Phoenix—As apartment owners and developers gather here for this magazine’s annual conference, there’s a lot for them to feel positive about despite the nation’s economic downturn and the sinking stock market.
Unfortunately, the positive story about apartments has gotten lost in the roar of bad news about single-family home sales and rising home mortgage foreclosure rates. Apartment fundamentals may be sound, but that has not stopped real estate writers and Wall Street stock analysts from badmouthing our industry.
Even the National Association of Home Builders lumped apartments in with singlefamily housing in a recent statement.
Apartment firms need to fight back, and I don’t mean just the publicly traded ones the analysts cover. Negative word of mouth about apartments reverberates from Wall Street all the way down to Main Street. Unfairly negative descriptions of our industry don’t just hurt the capital raising ability of the biggest real estate investment trusts, they also affect access to capital markets for small owners and developers.
In its latest Market Trends report, the National Multi Housing Council (NMHC) took issue with the negativity. It said conditions in the apartment sector remain strong.
“Apartment owners exercised great restraint during the housing boom,” noted NMHC chief economist Mark Obrinsky. “As a result, they have escaped the oversupply problems plaguing the single-family sector.”
Last year, he went on, the number of apartment absorptions at investment-grade properties increased by the largest amount since 2000. In fact, the increase was as large as that for the previous four years combined.

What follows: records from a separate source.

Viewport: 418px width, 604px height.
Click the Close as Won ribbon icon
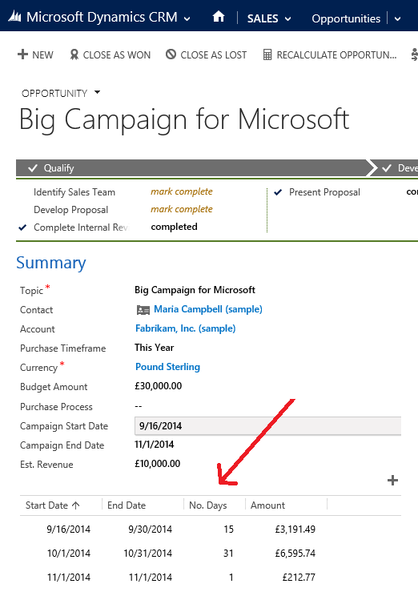point(74,54)
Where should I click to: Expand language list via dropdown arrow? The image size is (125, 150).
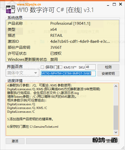coord(36,73)
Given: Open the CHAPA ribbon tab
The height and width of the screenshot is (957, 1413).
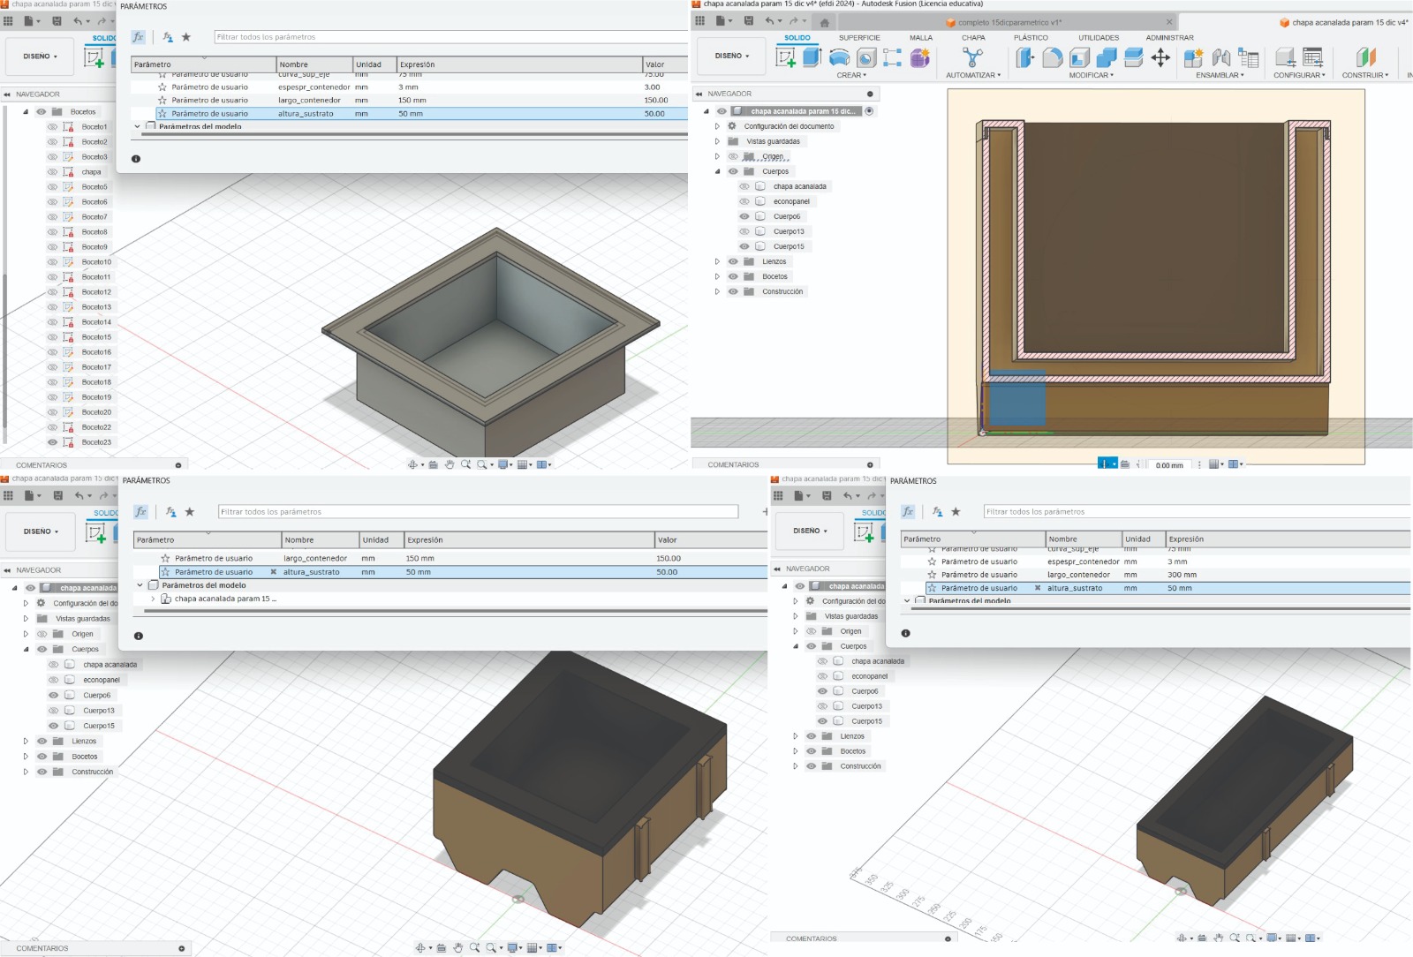Looking at the screenshot, I should (x=973, y=38).
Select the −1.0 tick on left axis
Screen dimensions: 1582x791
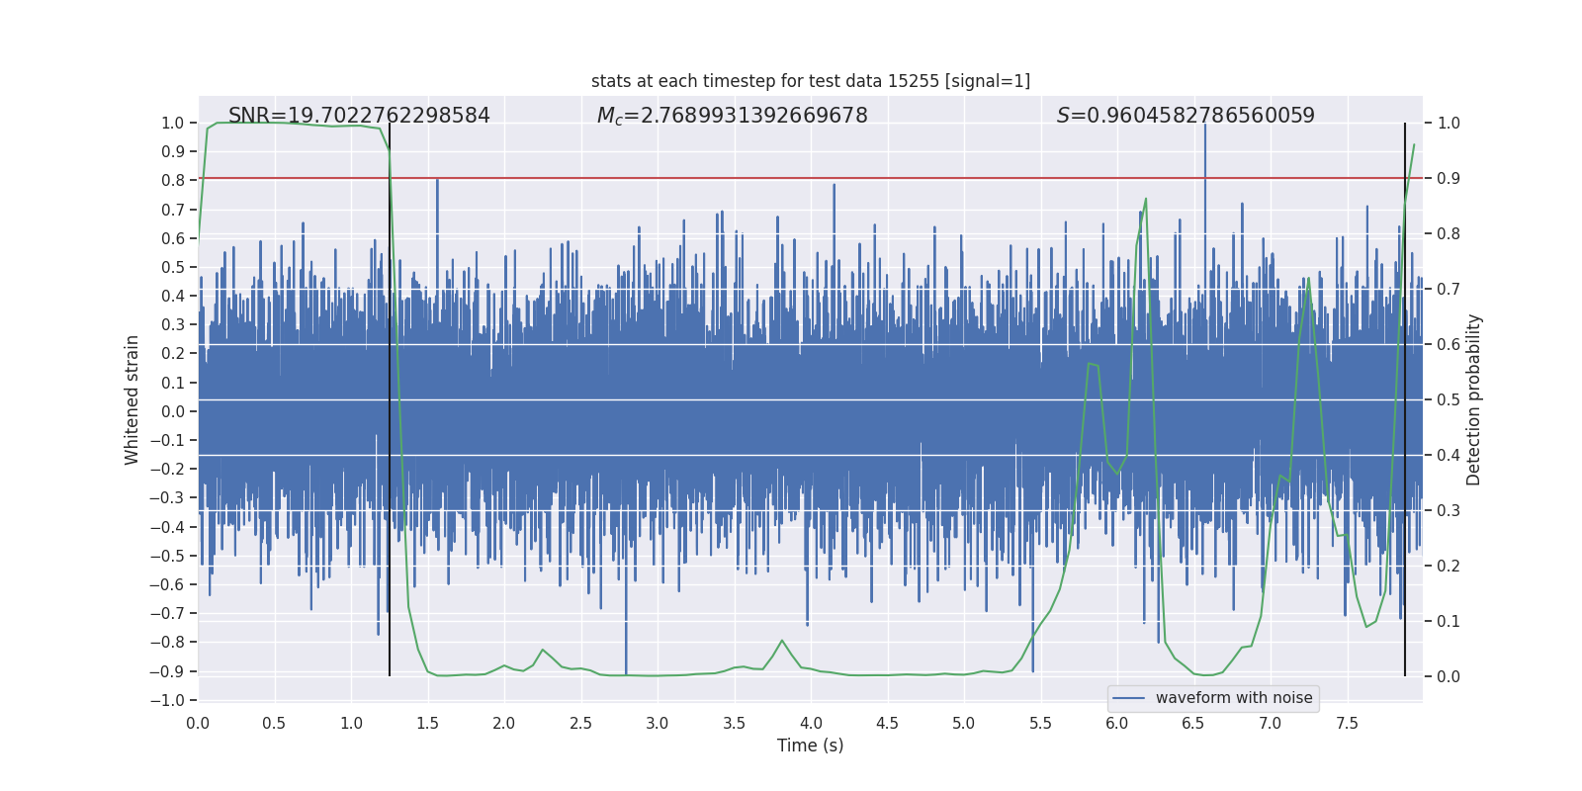click(172, 700)

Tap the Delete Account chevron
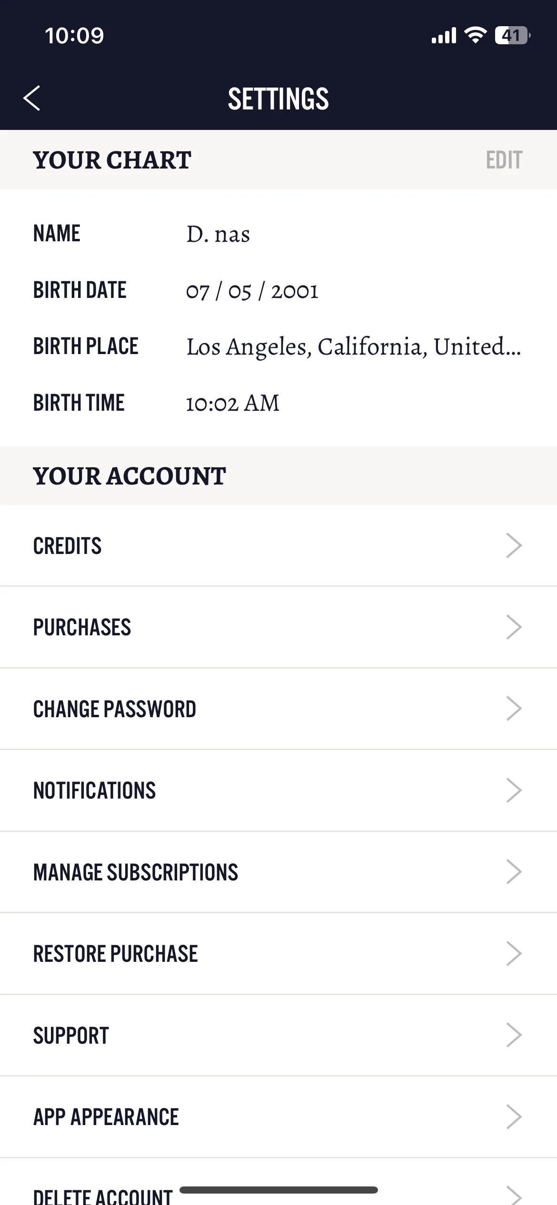(x=514, y=1195)
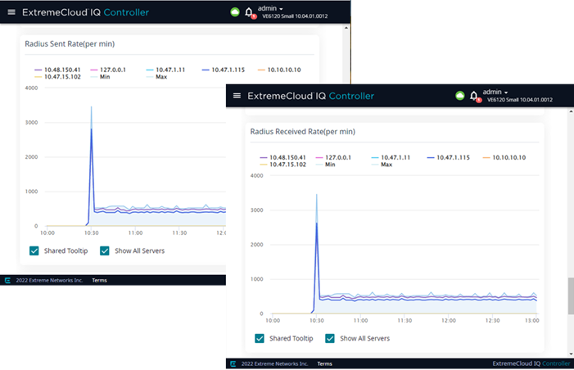Click green cloud status icon in Received Rate window
The image size is (574, 370).
pyautogui.click(x=460, y=96)
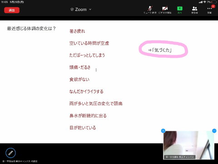Tap the Wi-Fi status icon
The width and height of the screenshot is (218, 164).
click(x=205, y=2)
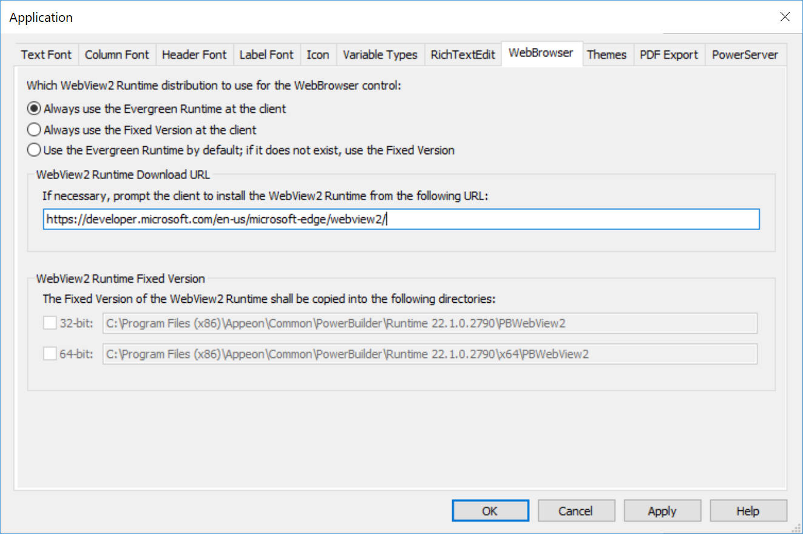Screen dimensions: 803x534
Task: Select Always use the Evergreen Runtime option
Action: (x=35, y=109)
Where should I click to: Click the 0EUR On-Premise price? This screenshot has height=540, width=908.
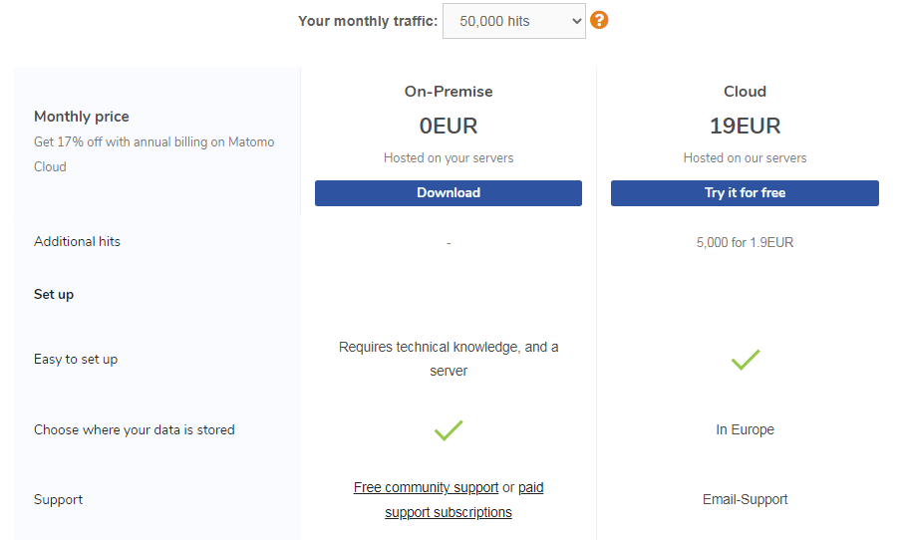tap(449, 126)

Between 2004 and 2006, 1.2 million households joined the ranks of renters, more than making up for the loss in renter households sustained from 2002 to 2004.
Obrinsky concluded that the recent decline in the homeownership rate has increased demand for apartment residences, especially at top-tier properties.
The number of renters nationwide is projected to increase by almost 4 million households over the next 10 years. Half of those households will likely rent apartments, with the rest renting single-family homes, duplexes, or other types of housing. To meet that demand, the nation needs to produce at least 250,000 new apartment residences each year, NMHC said. Yet apartment completions have averaged just two-thirds of that in recent years. Last year, both starts and completions of all multifamily units (both condos and rental apartments) fell to their lowest levels since 1996 and 1997, respectively.
“By all measures, new apartment supply clearly remains in check,” said Obrinsky. “Thanks to those solid fundamentals, rents continue to show modest increases even as single-family house prices continue to fall.”
Rents for professionally managed apartments tracked by M/PF YieldStar rose by 3.5 percent in the fourth quarter of 2007, a pickup from the 2.9 percent increase of the previous two quarters. Apartment vacancy rates have changed little over the last five quarters and are at exactly the same level as a year ago, NMHC found.
“Real” returns (that is, returns over and above the rate of inflation) to privately held apartments have averaged almost 11 percent over the last five years, according to NMHC.
Finally, the long-term demographic trends are quite favorable for rental housing.
The positive story about apartments needs to be told loudly and frequently. Otherwise, the negativity among the media and Wall Street analysts could become a self-fulfilling prophecy. Use the NMHC data in your community. Tell your bankers and potential investors the good news about apartments.